Other highlights from the Pew report:

  • The number of American adults, who report wanting to see Christianity as the official religion in the United States has also grown from 13% in 2024 to 17%.
  • The view of religion in public life has been changing even since last year. In the past two years, the portion of those who think religion is gaining influence (about 37% of Americans today) has gone up by 19 percentage points — the highest it’s been in almost 20 years. And those people see it as a positive development. A little more than half, 55%, positively assess the role of religion in public life. Sixty one percent say that religion is losing influence in American life.
  • The survey also found that a slim majority of Americans — 52% — believe “conservative Christians have gone too far in trying to push their religious values in the government and public schools.” But 48% of Americans also believe that the political left has gone too far in excluding faith from schools and government. One in 5 Americans agreed with both statements — that conservative Christians and secular liberals “have gone too far pushing their respective points of view.”

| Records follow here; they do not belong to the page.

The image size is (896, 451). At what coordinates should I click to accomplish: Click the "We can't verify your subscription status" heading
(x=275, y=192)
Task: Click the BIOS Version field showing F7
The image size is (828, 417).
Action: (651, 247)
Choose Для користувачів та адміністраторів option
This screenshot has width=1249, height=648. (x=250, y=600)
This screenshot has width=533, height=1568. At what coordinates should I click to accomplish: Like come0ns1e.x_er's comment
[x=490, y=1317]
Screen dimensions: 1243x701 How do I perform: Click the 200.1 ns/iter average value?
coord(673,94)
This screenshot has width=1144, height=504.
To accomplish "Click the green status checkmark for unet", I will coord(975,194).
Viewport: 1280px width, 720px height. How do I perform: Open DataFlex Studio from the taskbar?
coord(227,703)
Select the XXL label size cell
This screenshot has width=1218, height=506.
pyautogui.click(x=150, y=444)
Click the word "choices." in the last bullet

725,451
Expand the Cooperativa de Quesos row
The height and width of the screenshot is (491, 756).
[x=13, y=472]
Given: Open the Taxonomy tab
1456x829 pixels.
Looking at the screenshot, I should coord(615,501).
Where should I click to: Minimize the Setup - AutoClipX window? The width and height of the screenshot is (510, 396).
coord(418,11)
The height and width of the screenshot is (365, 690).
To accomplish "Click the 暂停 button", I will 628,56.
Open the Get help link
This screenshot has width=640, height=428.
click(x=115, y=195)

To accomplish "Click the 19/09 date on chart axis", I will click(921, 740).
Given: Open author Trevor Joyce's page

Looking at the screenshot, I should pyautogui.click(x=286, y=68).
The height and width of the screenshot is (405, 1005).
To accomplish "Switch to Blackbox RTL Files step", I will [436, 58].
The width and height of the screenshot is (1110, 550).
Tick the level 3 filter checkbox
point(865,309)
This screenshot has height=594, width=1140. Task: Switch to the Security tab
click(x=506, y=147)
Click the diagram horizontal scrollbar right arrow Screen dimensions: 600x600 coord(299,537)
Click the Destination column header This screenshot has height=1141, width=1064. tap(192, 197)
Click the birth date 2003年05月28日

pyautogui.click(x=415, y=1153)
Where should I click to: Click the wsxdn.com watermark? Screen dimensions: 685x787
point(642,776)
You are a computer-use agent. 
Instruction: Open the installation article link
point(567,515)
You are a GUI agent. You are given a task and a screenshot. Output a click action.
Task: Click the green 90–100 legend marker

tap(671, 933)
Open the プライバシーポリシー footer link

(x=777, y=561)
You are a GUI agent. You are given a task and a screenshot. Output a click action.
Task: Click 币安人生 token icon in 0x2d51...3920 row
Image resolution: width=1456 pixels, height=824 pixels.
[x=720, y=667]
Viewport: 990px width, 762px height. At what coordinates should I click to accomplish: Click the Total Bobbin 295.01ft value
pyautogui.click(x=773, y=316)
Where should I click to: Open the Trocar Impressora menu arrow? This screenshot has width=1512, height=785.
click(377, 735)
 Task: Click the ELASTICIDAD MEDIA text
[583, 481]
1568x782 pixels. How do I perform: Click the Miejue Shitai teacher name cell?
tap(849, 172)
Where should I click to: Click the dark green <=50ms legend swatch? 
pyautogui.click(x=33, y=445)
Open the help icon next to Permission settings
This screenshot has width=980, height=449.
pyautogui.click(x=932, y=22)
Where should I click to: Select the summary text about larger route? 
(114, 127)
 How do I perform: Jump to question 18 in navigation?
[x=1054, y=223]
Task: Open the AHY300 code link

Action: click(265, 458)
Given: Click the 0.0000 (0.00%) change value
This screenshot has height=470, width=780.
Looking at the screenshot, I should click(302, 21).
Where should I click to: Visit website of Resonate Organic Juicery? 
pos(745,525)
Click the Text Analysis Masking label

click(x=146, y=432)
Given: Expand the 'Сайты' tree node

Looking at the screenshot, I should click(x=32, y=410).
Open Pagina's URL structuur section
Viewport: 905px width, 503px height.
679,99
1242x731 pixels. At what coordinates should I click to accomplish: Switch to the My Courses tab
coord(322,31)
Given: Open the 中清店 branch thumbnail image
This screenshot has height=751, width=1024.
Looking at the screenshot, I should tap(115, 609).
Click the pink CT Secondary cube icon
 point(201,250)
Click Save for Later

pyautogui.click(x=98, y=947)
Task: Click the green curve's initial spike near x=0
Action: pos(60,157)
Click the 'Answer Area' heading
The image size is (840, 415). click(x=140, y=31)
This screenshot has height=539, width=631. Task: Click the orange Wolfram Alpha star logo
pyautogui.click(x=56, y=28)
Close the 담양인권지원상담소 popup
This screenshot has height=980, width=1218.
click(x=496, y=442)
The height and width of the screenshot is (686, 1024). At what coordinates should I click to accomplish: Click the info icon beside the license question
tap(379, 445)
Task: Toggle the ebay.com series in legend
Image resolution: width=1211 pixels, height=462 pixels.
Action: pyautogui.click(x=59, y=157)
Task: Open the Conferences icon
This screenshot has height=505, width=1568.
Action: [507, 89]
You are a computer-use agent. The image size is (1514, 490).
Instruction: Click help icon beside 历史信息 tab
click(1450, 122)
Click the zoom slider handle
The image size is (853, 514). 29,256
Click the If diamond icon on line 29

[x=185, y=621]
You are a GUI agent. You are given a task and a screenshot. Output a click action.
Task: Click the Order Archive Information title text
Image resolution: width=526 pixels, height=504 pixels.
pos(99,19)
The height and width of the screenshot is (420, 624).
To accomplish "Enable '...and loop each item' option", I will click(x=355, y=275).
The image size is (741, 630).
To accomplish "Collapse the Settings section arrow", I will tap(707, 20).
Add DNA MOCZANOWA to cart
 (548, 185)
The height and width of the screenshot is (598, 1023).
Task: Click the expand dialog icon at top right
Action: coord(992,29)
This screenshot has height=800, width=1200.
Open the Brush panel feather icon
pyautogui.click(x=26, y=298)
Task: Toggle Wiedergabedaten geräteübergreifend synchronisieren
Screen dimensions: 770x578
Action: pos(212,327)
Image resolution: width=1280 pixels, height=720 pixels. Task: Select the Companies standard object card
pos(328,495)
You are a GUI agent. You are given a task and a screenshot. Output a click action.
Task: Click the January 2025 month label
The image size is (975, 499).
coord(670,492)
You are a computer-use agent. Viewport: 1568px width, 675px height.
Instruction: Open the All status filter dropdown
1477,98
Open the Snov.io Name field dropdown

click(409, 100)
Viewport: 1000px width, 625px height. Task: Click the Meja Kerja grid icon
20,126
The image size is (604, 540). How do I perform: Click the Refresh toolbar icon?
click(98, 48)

  • Americans still want to see boundaries between church and politics. Still, most people believe that America should promote “Christian moral values” without officially endorsing Christianity as a state faith. Most people, about 79%, believe churches should not support candidates in elections and slightly less, 66%, think churches should keep politics out of church. “The public’s views on these questions have not changed very much in recent years,” the report noted.
  • When it comes to the term “Christian nationalism,” the survey showed that more people are familiar with the term than before, but still most view it negatively (31% of U.S. adults think negatively of it and 10% have a more positive view).